■ **Supplied information**
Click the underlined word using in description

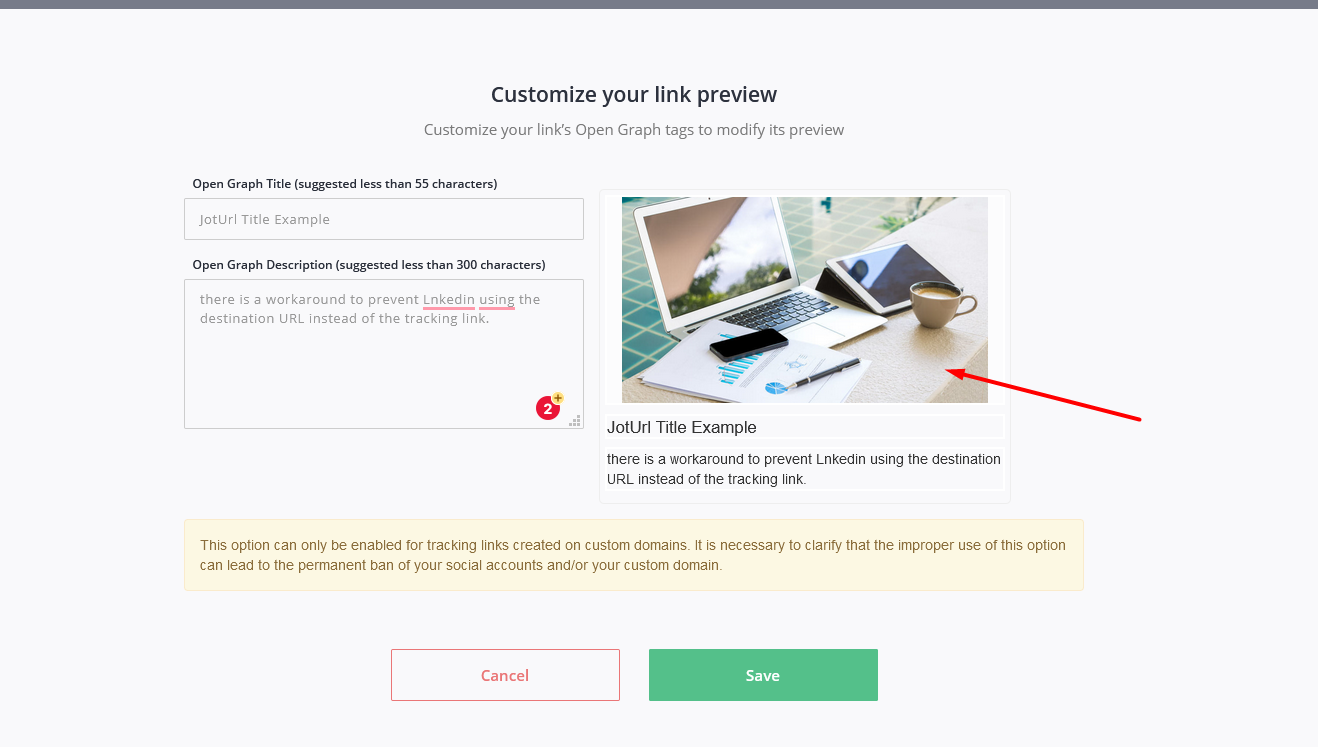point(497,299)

--

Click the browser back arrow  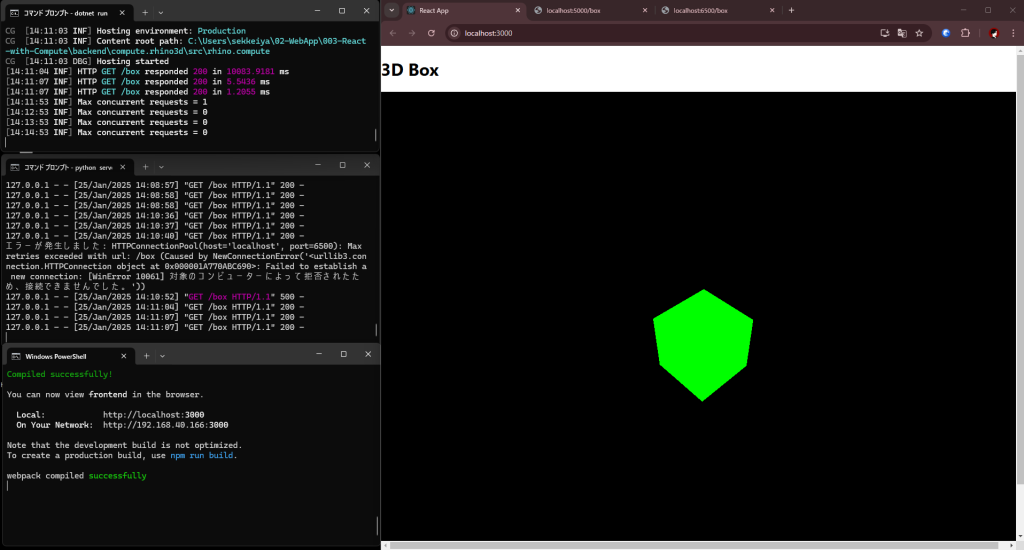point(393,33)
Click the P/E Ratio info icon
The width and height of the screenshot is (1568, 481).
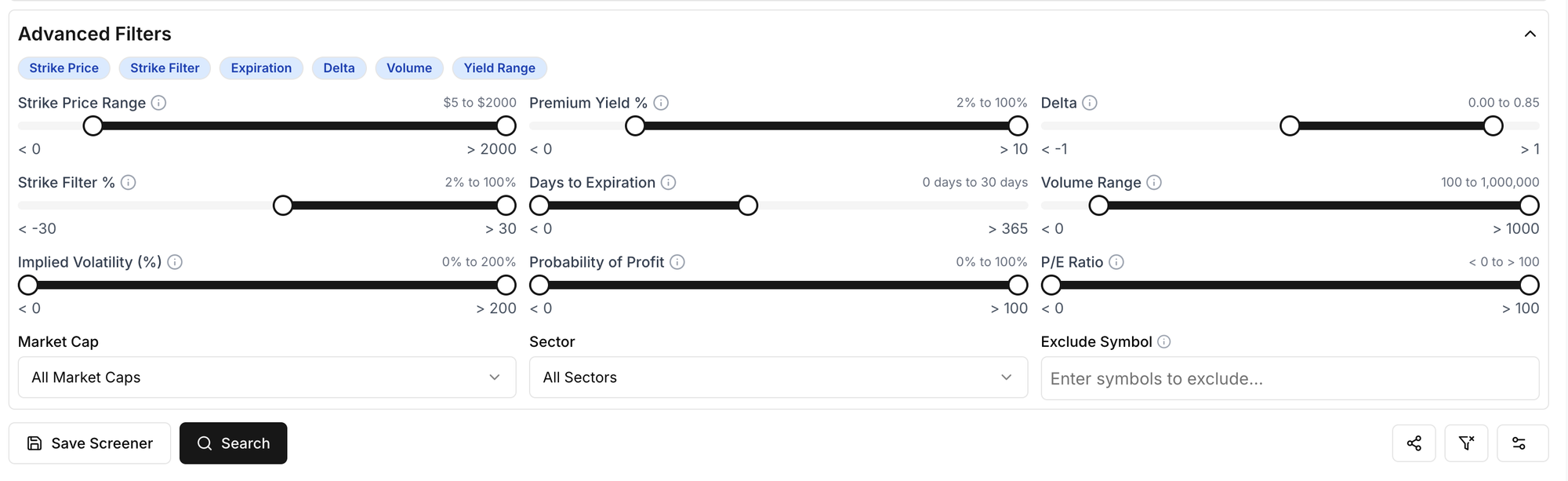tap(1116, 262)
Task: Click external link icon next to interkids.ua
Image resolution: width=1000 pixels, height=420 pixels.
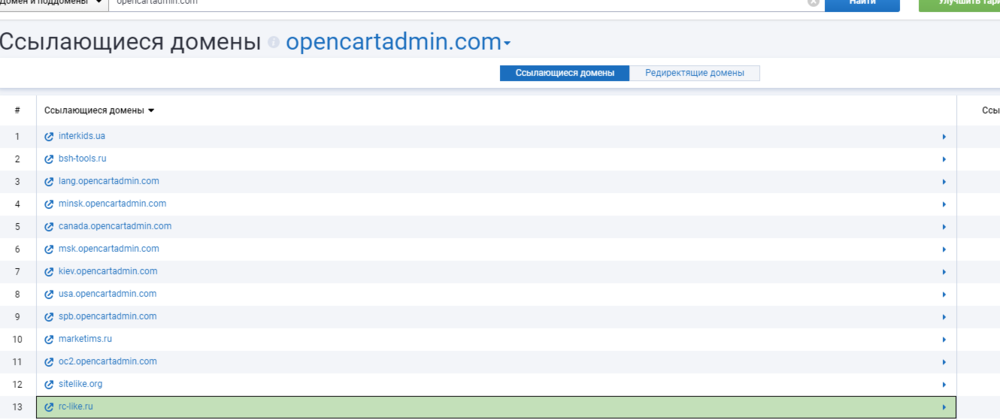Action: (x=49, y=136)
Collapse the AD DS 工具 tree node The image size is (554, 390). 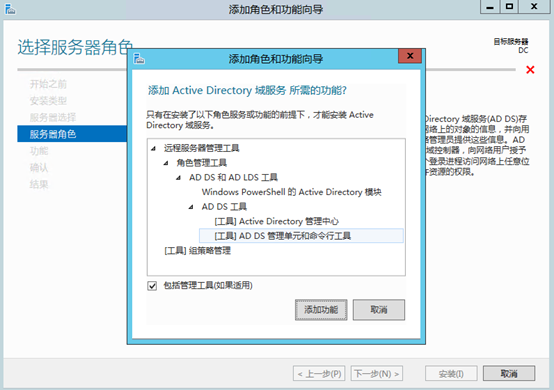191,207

==

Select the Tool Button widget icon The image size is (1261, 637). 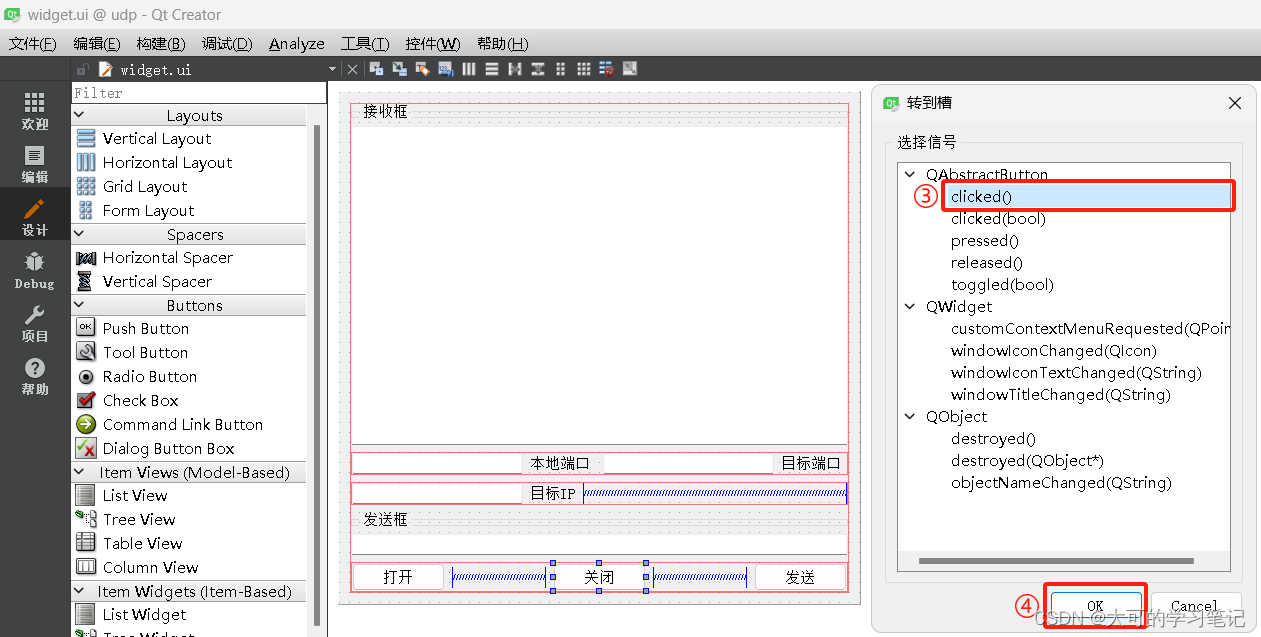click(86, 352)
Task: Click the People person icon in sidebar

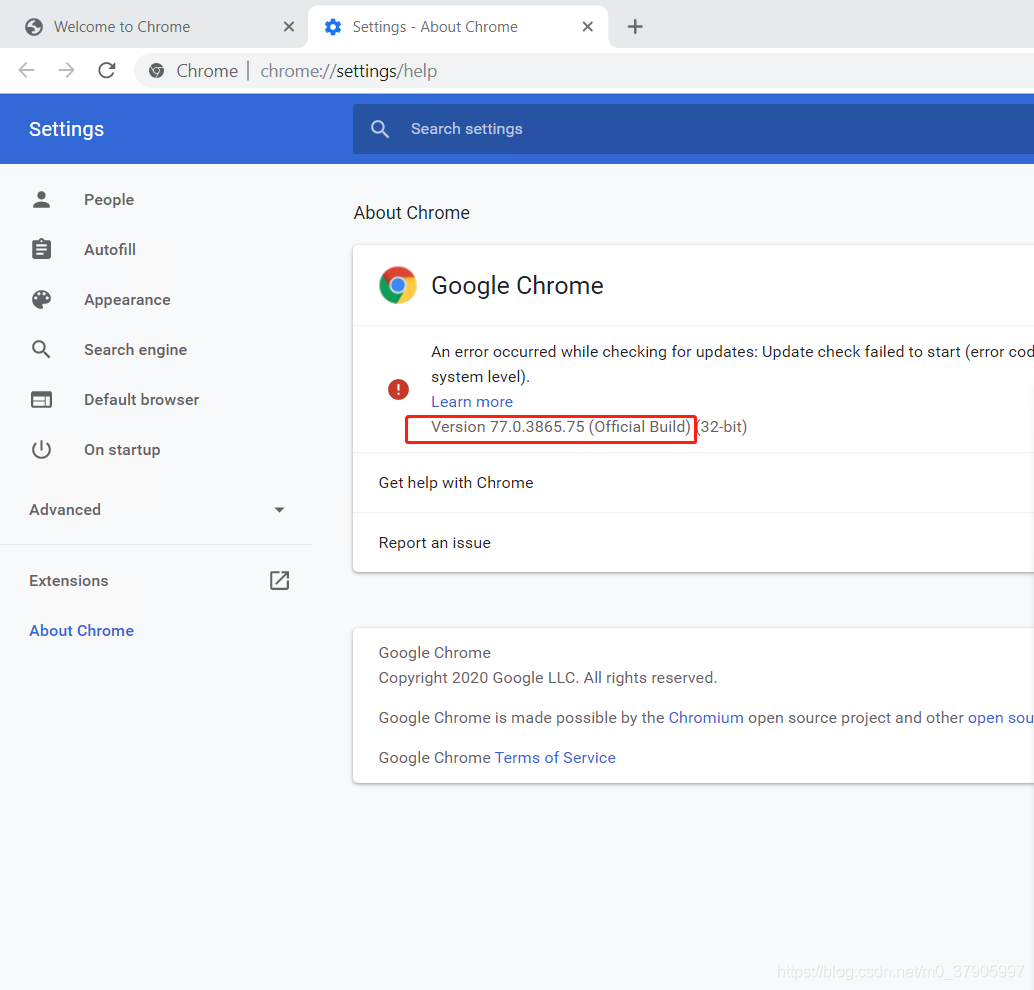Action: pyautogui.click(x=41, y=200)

■ **Exercise details**
Reproduce the lines from the one containing "Click the underlined" through the one containing "point(497,299)", with both of those lines included, and leave the pictures out of your answer.

■ **Solution to this exercise**
Click the underlined word using in description

point(497,299)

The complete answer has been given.